Posters: there were some really good posters and poster presenters who did a great job of explaining their work to me. In particular I'd like to read more about:
- A Probabilistic Context-Sensitive Model of Subsequences (Jaroslav Fowkes, Charles Sutton): a method for finding frequent interesting subsequences. Other methods based on association mining give lots of frequent but uninteresting subsequences. Instead, define a generative model, then go on to use data and EM to infer the parameters of the model.
- Canonical Correlation Forests (Tom Rainforth, Frank Wood): a replacement for random forests that projects (a bootstrap sample of) the data into a different coordinate space using Canonical Correlation Analysis before making the decision nodes.
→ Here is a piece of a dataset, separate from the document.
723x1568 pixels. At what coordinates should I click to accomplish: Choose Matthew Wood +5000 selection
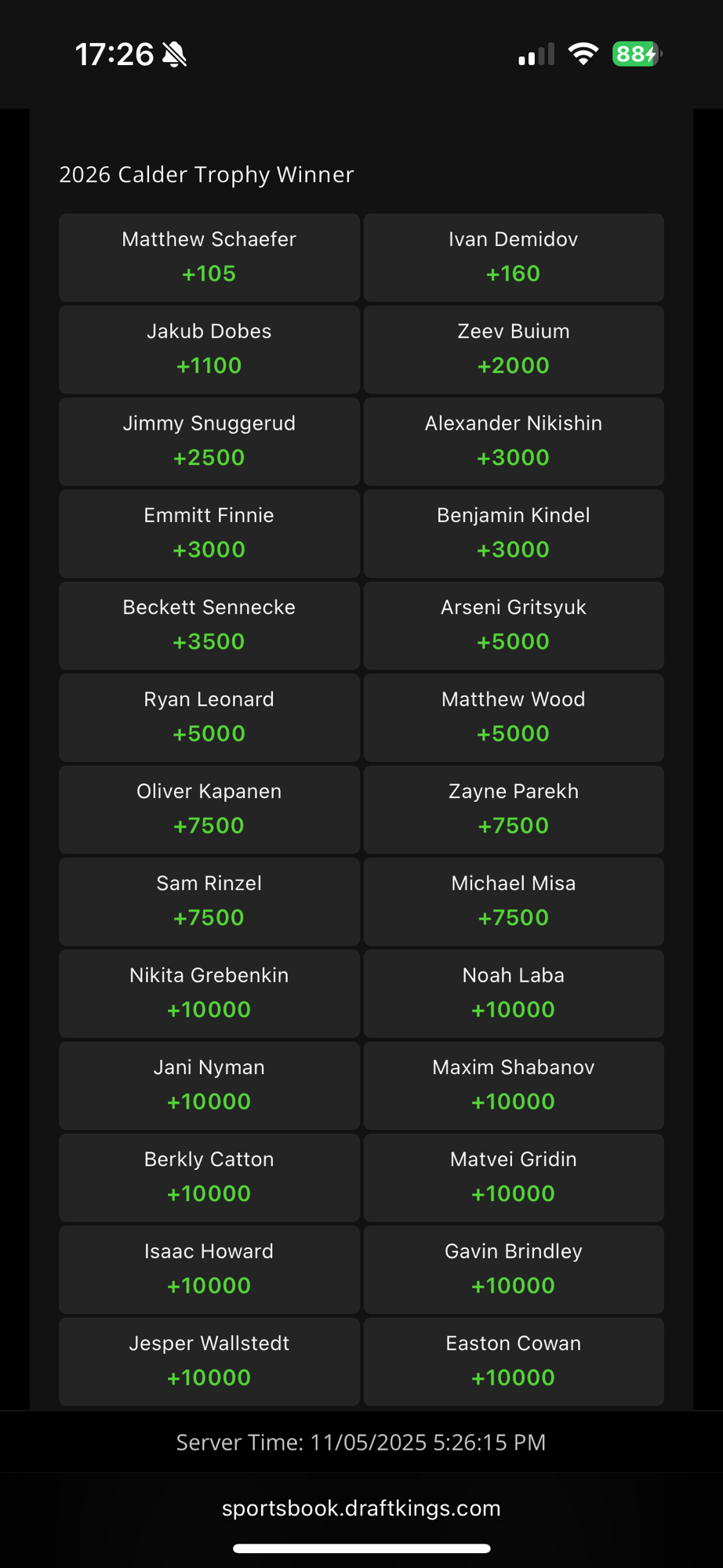click(x=514, y=717)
- Algorithmic Design for Big Data (Murray Pollock et al): Retrospective Monte Carlo. Monte Carlo algorithms with reordered steps. There are stochastic steps and deterministic steps. The order can have a huge effect on efficiency. His analogy went as follows: imagine you've set a quiz with a right answer and a wrong answer. People submit responses and you need to choose a winner. You could first sort them all into two piles (correct, wrong) and then pick a winner from the correct pile (deterministic first, then stochastic). Or you could just randomly sample from all results until you get a winner (stochastic first). The second will be quicker.
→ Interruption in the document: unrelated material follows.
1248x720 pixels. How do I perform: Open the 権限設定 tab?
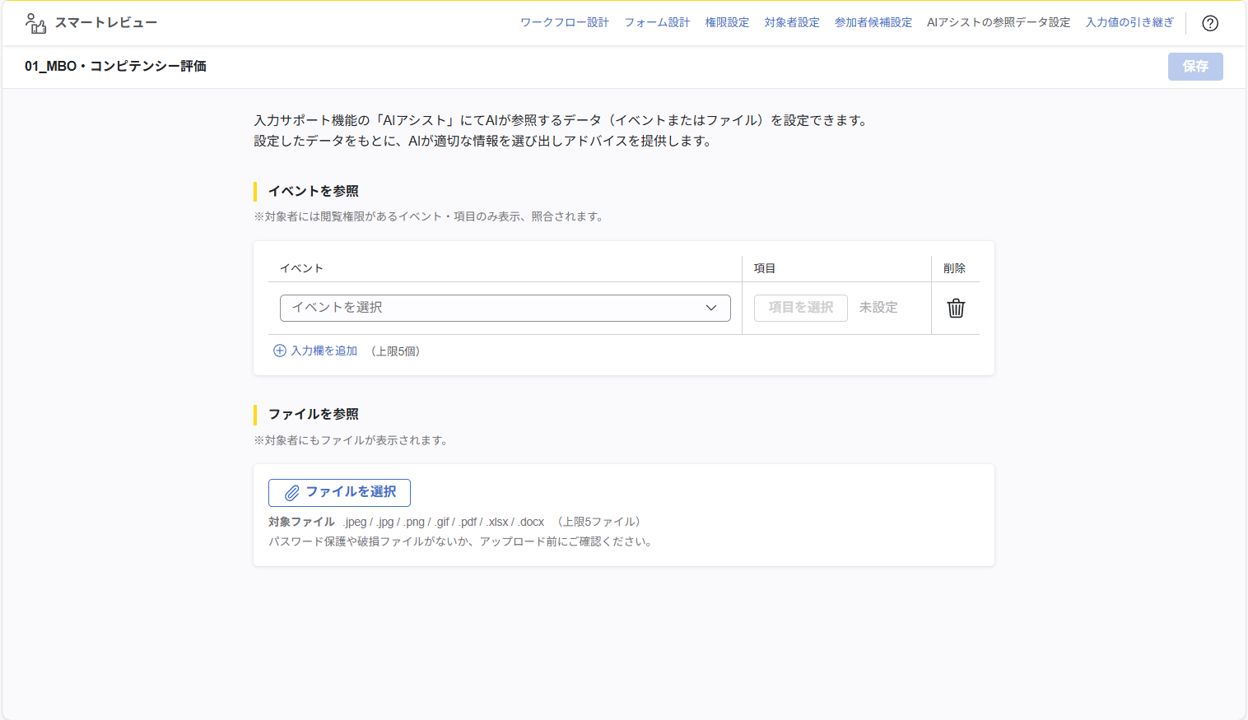(x=727, y=22)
- MAP for Dirichlet Process Mixtures (Alexis Boukouvalas et al): a method for creating a Dirichlet Process Mixture model. This is useful as a k-means replacement where you don't know in advance what k should be, and where your clusters are not necessarily spherical.
The first talk presented the idea of an Automated Statistician (Zoubin Ghahramani). Throw your time series data at the automated statistician and it'll give you back a report in natural language (English) explaining the trends and extending a prediction for the future. The idea is really nice. He has defined a language for representing a family of statistical models, a search procedure to find the best combination of models to fit your data, an evaluation method so that it knows when to stop searching, and a procedure to interpret/translate the models and explain the results. His language of models is based on Gaussian processes with a variety of interesting kernels, together with addition and multiplication as operators on models, and also allowing change points, so we can shift from one model combination to another at a given timepoint.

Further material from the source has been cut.